§ Task input
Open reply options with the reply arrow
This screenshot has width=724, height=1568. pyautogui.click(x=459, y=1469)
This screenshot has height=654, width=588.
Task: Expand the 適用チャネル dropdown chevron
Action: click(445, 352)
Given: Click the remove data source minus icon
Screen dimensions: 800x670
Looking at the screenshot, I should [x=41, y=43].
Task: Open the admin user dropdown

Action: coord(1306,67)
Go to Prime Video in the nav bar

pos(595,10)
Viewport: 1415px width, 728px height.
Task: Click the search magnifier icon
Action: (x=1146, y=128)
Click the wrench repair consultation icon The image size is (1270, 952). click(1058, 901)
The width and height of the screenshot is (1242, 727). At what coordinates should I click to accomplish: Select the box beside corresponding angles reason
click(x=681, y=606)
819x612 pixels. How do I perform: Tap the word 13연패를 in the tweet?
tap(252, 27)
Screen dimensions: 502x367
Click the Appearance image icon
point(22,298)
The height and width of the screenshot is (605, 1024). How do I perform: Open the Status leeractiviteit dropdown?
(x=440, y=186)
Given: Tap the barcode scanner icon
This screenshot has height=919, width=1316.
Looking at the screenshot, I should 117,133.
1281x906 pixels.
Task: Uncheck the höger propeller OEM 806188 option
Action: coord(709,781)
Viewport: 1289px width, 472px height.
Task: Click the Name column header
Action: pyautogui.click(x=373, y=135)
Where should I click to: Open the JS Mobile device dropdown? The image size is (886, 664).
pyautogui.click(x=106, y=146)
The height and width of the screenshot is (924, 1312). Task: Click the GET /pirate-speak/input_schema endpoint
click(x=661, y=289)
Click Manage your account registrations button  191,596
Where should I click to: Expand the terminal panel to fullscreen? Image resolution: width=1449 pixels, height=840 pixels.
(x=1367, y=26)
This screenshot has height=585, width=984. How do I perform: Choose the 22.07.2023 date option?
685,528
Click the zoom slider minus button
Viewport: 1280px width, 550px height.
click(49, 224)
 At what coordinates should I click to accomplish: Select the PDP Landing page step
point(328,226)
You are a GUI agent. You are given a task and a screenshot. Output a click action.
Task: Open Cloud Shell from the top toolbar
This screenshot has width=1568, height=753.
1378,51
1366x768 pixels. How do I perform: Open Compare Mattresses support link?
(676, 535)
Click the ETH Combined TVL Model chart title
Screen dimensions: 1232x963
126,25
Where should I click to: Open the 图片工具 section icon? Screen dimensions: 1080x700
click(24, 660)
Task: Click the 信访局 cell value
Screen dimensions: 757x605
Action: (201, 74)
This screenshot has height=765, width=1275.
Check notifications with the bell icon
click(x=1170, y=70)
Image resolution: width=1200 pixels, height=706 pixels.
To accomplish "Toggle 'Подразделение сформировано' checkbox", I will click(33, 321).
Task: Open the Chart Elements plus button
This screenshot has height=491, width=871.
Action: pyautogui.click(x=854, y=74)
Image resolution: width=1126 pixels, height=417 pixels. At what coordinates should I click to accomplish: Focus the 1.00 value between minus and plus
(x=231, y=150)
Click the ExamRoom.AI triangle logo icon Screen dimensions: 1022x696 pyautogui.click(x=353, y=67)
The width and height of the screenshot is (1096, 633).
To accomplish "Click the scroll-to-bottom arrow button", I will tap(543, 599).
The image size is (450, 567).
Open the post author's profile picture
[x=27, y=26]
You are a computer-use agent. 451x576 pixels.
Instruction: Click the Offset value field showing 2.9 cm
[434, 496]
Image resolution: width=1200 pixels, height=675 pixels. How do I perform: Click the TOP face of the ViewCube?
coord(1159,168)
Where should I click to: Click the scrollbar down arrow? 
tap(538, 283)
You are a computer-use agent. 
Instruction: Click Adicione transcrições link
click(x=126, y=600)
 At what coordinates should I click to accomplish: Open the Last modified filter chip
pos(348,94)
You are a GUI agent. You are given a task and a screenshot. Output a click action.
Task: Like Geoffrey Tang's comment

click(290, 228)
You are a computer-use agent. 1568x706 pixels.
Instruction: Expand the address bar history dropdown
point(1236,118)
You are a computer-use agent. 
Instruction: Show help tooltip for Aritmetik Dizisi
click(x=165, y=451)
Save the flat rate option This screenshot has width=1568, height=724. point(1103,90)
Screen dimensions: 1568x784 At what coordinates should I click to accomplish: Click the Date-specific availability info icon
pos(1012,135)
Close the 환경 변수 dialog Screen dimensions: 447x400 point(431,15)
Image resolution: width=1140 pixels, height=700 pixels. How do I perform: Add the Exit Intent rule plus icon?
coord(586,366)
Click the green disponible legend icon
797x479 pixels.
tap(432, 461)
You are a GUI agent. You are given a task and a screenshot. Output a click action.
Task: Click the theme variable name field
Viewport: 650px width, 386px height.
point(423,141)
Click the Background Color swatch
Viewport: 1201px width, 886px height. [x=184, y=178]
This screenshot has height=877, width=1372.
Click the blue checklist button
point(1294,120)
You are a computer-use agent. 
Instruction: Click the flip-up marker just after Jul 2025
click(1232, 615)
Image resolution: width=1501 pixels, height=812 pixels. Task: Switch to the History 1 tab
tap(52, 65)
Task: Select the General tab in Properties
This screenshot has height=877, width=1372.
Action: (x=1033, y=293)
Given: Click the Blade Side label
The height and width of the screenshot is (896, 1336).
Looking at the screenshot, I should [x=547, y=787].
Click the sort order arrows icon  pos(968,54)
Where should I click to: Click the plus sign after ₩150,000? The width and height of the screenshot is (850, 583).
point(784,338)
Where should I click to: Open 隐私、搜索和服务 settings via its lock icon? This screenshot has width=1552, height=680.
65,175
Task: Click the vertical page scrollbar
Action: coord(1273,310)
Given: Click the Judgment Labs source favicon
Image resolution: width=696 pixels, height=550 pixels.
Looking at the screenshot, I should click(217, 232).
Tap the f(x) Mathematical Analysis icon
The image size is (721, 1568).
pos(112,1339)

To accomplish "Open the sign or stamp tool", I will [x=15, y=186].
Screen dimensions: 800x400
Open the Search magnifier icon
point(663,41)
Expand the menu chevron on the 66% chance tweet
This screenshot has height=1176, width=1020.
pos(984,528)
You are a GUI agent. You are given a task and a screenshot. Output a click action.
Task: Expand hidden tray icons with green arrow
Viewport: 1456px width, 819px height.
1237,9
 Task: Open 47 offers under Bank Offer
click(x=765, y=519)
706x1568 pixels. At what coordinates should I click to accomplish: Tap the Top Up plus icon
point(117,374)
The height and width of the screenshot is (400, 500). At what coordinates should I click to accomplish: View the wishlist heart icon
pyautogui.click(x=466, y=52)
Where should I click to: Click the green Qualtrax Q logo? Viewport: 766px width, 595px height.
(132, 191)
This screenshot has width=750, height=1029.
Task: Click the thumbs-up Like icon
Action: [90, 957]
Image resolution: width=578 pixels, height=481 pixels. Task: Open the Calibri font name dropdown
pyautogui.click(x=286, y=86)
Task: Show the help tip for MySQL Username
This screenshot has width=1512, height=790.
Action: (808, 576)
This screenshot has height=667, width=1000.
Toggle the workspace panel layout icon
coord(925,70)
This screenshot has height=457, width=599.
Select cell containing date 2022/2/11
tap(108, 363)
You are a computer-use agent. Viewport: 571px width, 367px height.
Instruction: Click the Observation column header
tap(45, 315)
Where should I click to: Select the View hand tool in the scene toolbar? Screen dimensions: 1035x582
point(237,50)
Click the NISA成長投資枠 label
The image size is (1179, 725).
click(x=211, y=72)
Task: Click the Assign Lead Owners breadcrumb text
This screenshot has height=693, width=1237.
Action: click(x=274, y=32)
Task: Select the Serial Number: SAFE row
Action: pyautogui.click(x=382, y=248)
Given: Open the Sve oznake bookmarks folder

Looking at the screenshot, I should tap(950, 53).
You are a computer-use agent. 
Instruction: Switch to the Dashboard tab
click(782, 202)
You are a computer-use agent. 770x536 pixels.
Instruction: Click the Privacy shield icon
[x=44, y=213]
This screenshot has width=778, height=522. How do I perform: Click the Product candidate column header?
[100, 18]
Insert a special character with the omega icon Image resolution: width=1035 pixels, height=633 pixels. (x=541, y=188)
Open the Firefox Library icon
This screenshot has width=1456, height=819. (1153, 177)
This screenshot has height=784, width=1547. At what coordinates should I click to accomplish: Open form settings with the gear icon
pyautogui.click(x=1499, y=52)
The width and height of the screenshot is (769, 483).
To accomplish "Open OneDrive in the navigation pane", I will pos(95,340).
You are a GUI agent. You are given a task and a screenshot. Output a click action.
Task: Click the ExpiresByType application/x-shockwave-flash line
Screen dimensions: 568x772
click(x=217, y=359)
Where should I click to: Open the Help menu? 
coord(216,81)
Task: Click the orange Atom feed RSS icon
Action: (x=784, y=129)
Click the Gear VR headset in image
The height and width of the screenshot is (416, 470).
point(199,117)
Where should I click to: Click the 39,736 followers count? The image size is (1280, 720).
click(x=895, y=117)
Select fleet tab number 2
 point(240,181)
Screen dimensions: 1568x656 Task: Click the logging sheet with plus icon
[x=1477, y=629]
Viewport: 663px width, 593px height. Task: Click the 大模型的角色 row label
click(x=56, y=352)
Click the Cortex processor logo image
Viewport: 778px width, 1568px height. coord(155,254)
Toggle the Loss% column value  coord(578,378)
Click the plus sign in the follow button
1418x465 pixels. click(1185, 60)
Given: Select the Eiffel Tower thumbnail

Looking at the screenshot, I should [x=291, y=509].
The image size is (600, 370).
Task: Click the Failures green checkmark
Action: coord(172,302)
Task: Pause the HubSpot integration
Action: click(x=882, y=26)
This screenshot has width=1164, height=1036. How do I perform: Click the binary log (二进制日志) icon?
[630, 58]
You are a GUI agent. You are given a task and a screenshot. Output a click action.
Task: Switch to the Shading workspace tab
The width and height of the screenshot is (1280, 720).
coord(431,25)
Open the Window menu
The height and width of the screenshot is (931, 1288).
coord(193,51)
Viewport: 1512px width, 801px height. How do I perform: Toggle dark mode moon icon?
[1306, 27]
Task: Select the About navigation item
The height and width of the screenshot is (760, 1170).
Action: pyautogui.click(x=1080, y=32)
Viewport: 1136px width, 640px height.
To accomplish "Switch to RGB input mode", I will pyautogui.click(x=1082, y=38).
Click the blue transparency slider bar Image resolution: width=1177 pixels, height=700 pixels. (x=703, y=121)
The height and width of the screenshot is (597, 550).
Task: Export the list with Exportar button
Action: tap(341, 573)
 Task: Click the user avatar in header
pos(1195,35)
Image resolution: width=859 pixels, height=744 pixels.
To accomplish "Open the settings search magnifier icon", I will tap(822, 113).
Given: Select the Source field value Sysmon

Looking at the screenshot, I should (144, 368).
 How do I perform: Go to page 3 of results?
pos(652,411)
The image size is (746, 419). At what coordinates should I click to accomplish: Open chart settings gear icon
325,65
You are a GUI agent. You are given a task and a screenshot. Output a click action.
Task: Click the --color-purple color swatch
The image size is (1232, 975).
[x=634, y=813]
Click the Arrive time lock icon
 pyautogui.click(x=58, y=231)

§ Exercise directions
In the listing, change "chart title" to "chart heading" in the stretch from the line containing "Click the ETH Combined TVL Model chart title" through the line containing "Action: (201, 74)". Give back only those lines, with everything else left as it is.

§ The response
Click the ETH Combined TVL Model chart heading
Screen dimensions: 1232x963
126,25
Where should I click to: Open the 图片工具 section icon? Screen dimensions: 1080x700
click(24, 660)
Task: Click the 信访局 cell value
Screen dimensions: 757x605
Action: (201, 74)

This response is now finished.